Provided text:
# basement under double wide



## lamina1982 (Jan 14, 2013)

i have a "77 doublewide currently on a block foundation-may 6 blocks high. the crawlspace is probably only a foot or 2 below grade but yard slopes so dirt goes up a little more on the sides. I have wanted to have a basement put under the home-i figured just going up would be more economical than digging deeper. However afte this winter one part of wall cracked some blocks in half (outer half) below one of the steel i beams and bowed in some..noticed right when all snow melting and now that grounds back to settled the wall evened out. if you look in crawlspace it apears to have a poured footer. however i have noticed that on one end the corners are not below grade and i can stick my hand up into the space in the blocks..so not really sure what the footer is actually doing if the blocks are not setting on it??
So i am guessing that i could not build up and the whole thing would need replacing. at least house has not settled or anything like that. i plan on having someone doing the work but how feasible is it jacking up the home and having a basically at grade basement put under it? and would blocks or poured concrete be stronger/more stable?
its roughly 25'x40' with ibeams longways and shortways


----------



## T-Bone 369 (Jan 18, 2007)

Some pictures would really help but if I read this correctly you have a couple issues.

1. The bow in the wall was probably caused by frost in the ground. Block are extremely strong in compression (down pressure) but have very little strength against lateral force. That's one of the big reasons that block basements fell out of favor. Make sure that the ground is sloped away from the foundation so water runs off and that will help but in all honesty once this is started it probably is going to be a recurrent problem. If you look at the mortar joints in this area your probably going to find cracks that work their way up the wall near where the ends of the bulge was. Over time these will get bigger as the wall works through freeze and thaw cycles. They can be tuckpointed but this is only a cosmetic fix. 

2. The top of the footers being exposed is not that big of a deal - it is the bottom that is of concern. From the sounds of it they poured a trench footing, basically dug down (hopefully) below the frost line then poured the trench full to the top with concrete. Nothing wrong with this as long as they are below the frostline. 

3. If you have a gap between the block and the footer (if I read this correctly this is what you are saying) then it would appear that the footer is sinking. This is probably in a corner - essentially the footer broke and is sinking into the ground faster than the rest of the footer. When you talk about the block being cracked in half I assume this is in that area. That would be typical of unsupported masonry - without the footer under the blockwork the weight of everything above is cantilevered. When stressed in this way block typically have a vertical crack fairly strait up and down usually about four inches from the end running into the head (vertical) joint in the course above then into the next block. Over time this will open up. You can tuckpoint between the block and the footer - this will be help but is a temporary fix. Sometimes over time the settling will stop but until and if it does this is going to cause you problems.

Material supplied:
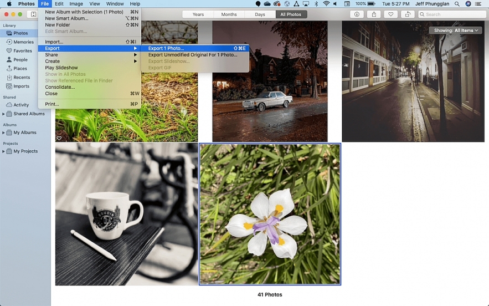Expand the Shared Albums disclosure triangle
The width and height of the screenshot is (489, 306).
point(4,114)
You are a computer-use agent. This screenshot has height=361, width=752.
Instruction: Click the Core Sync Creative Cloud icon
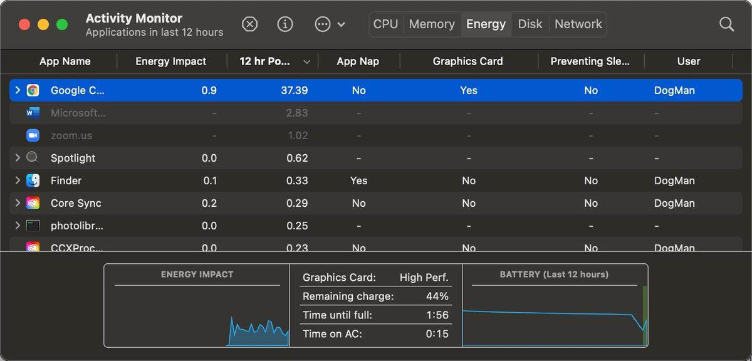pyautogui.click(x=33, y=203)

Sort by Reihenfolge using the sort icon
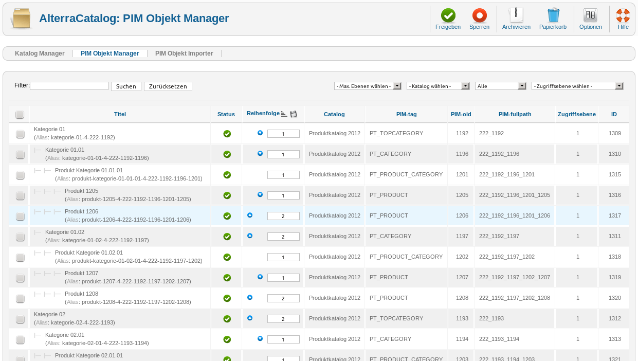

What to do: Pick up the forum thread about putting a basement under a double-wide after its last sentence and continue it.

Reply to the exercise:
As to a basement, from a cost point probably the most efficient way to do this would be to have the unit moved. Working under a home is going to get real expensive real fast. I know of several basement that have been dug under existing homes - it is almost all hand digging. Read labor intensive. Since this is a designed to be moved you could have it shifted off the existing foundation so an excavator can get in there with big equipment to remove the old foundation and dig a new basement. I would go with poured concrete walls over block. It is possible, if you have the space, to have the new basement dug in a location near where the unit is now then move it over. That would save the expense of having the unit moved twice (once off and once back on). Any way you go about this it is going to be an expensive job. 

Tom


----------



## Xperthunter (Mar 30, 2015)

Just a thought. My house was at one time a 50x24 manufactured set on a basement. Have you considered digging and looting the basement then having your house moved on top of it. Would be a simple matter to move/extend the utilities and remove the old wall and reseed


----------



## mreynolds (Jan 1, 2015)

Just an idea but I worked on a trailer house once that had a basement added directly behind it. Then they built over the top of it and effectively doubled the size of the house.


----------



## mreynolds (Jan 1, 2015)

Xperthunter said:


> Just a thought. My house was at one time a 50x24 manufactured set on a basement. Have you considered digging and looting the basement then having your house moved on top of it. Would be a simple matter to move/extend the utilities and remove the old wall and reseed


Thought about that first but then I figured you would have to change the floor plan up pretty much to add a stair down to it. Most trailers have all space utilized for something so that might be a task to do.


----------



## lamina1982 (Jan 14, 2013)

trouble with moving or doing basement then moving is the wells in front yard and septic behind it so not sure how much room id have. also i dont care if the "basement is below or above ground. As in wouldn't really need to dig down except for footers etc i think. Ill try and post pics to show what is there currently.

my plan was if built the basement -down the road if home starts dieing (particle floors etc) could live in basemen as built up a standard stick frame


----------



## lamina1982 (Jan 14, 2013)

Heres aome pics
Ariel of property layout









Some crawlspace pics..hard to tell but the wall was bowed in here and the blocks below the ibeam were crushed some..the outer surface of the block broke off. Can see a footer here but it doesnt appear to extend to the outside edge of the blocks..which would seem weird. I am guessing has been this ways since 77. The crappy part is i had to pay extra for an "engineer" to inspect it and get pproval for mortgage..but not even a year in get this weird damge plus who knows if built correctly. Im sure was frost as had a big lump grow in rd this winter...plus once ground thawed the bow in block wall dissapeared


----------



## Fishindude (May 19, 2015)

Adding a basement in the present location is going to be very difficult, and very expensive unless you have the ability to do it all yourself and don't mind a really difficult job. Imagine, just trying to dig that out with the house in place?

What you have can probably be pretty easily fixed by putting some new load bearing piers of concrete, treated lumber or special screw jacks under those beams to pick up that load. Then it would simply be a matter of patching up the cracks in masonry and leaving it where it's at, forgetting about the movement, bow in the wall, etc. There is a company called AccuLevel that does those screw jacks.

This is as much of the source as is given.